Proyecto de ley de inteligencia en Francia genera crítica y polémica

Desde "liberticida" hasta "vigilancia generalizada" son expresiones frecuentes para referirse al polémico proyecto de ley de inteligencia impulsado hoy por el Gobierno francés y criticado por diferentes sectores de la sociedad.

El mismo forma parte del arsenal legal defendido por el Ejecutivo para autorizar prácticas de espionaje con el alegado objetivo de combatir el terrorismo, pero sin control judicial.
El proyecto genera críticas y manifestaciones de rechazo ya que plantea que los agentes podrán infiltrar y vigilar a potenciales terroristas utilizando diversas técnicas de espionaje con una autorización administrativa o incluso sin ella en caso de urgencia o riesgo inminente.
En la práctica podrán acceder a datos sobre conexiones o interceptar comunicaciones (llamadas telefónicas, correos electrónicos).
Eso incluye la escucha a través de receptores de dispositivos como ordenadores o móviles; la instalación en vehículos de balizas de localización por GPS; la interceptación de todo tipo de comunicaciones o la colocación de micrófonos y cámaras.
Para ello, podrán usar sistemas denominados Imsi Catcher que, situados en un lugar determinado, pueden registrar todos los datos de teléfonos u ordenadores de sospechosos y de quienes se encuentren en las proximidades.
Uno de los aspectos más cuestionados es la introducción de las llamadas cajas negras. De esa forma, si se aprueba la ley, todos los proveedores de acceso a la llamada red de redes deberán instalar en sus servicios cajas que vigilarán el tráfico Internet en todo el país.
Empresas de alojamiento de bases de datos amenazaron con trasladar sus sedes fuera de Francia si se aprueba la disposición en esos términos.

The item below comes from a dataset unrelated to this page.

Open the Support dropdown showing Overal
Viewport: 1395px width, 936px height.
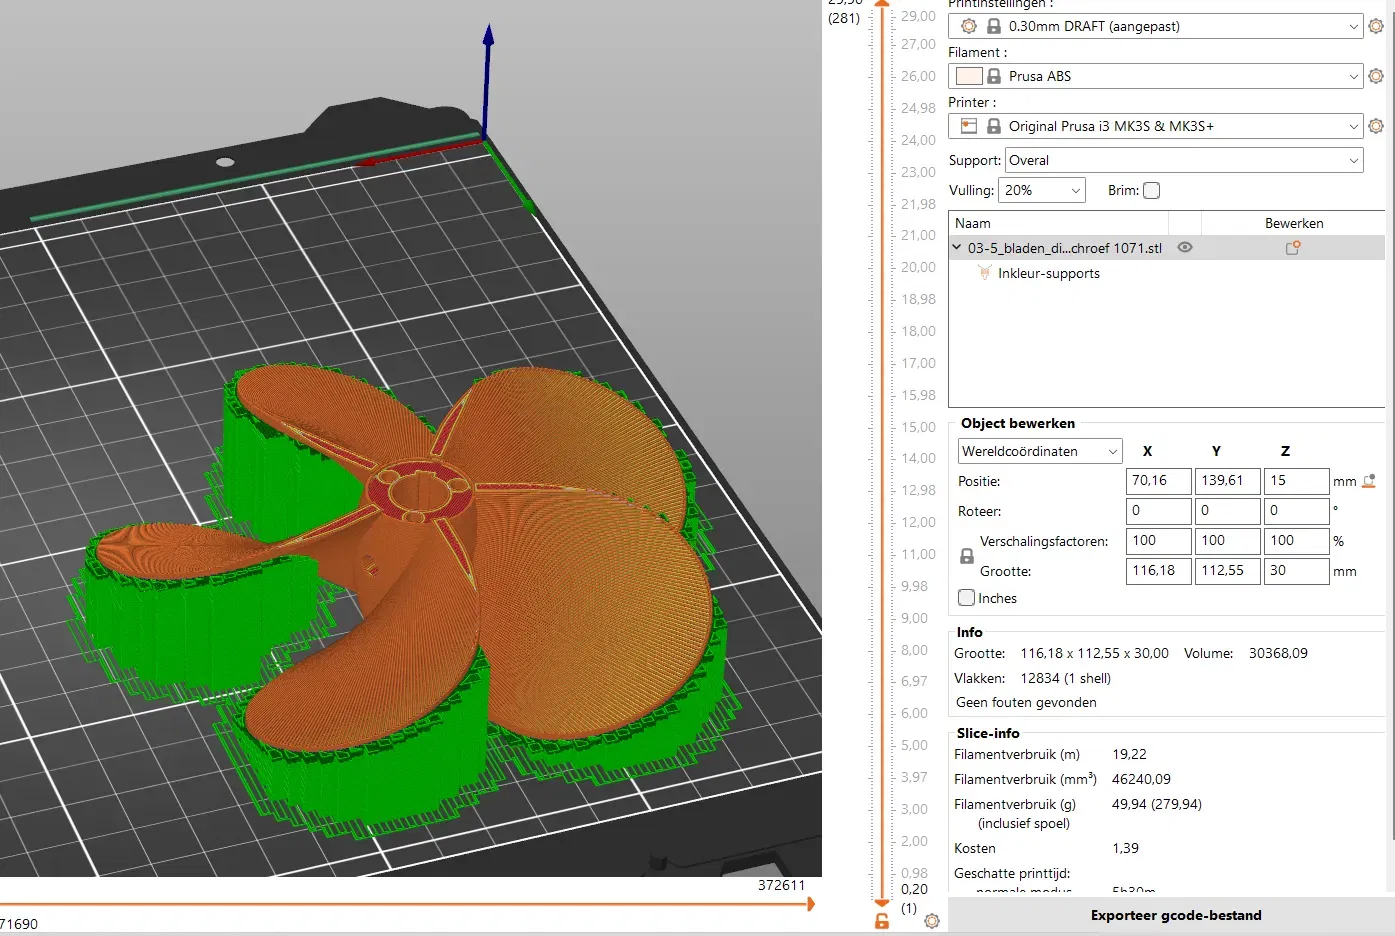coord(1183,160)
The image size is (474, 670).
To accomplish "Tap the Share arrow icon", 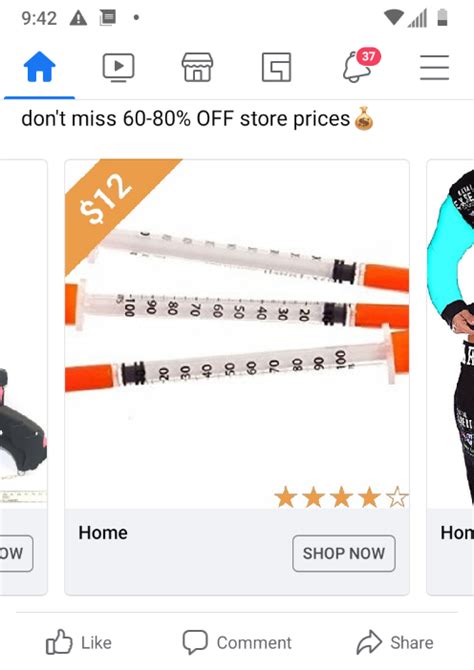I will 369,642.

Las autorizaciones para tales acciones de los servicios secretos no necesitarán una orden judicial.
El permiso lo dará el primer ministro tras escuchar la opinión de una Comisión Nacional de Control de Técnicas de Información, integrada por cuatro parlamentarios, dos miembros del Consejo de Estado, dos magistrados y un experto en telecomunicaciones.
Al referirse al proyecto, la Comisión Nacional de Informática y Libertades denuncia "medidas de vigilancia mucho más amplias e intrusivas" que la existentes.
La Liga de Derechos Humanos señaló que se trata de un "sistema potencialmente liberticida".
Desde los ataques perpetrados en París en enero pasado, el Gobierno francés insiste en hacer de la lucha contra el terrorismo una de sus principales directrices, con el objetivo de garantizar la seguridad nacional.
Analistas consideran hasta cierto punto contradictorio que el Gobierno impulse este tipo de medidas cuando desde el primer momento calificó los ataques de enero como un atentado contra la libertad de prensa y de expresión.
La votación del proyecto, actualmente debatido en la Asamblea Nacional, está prevista para el 5 de mayo.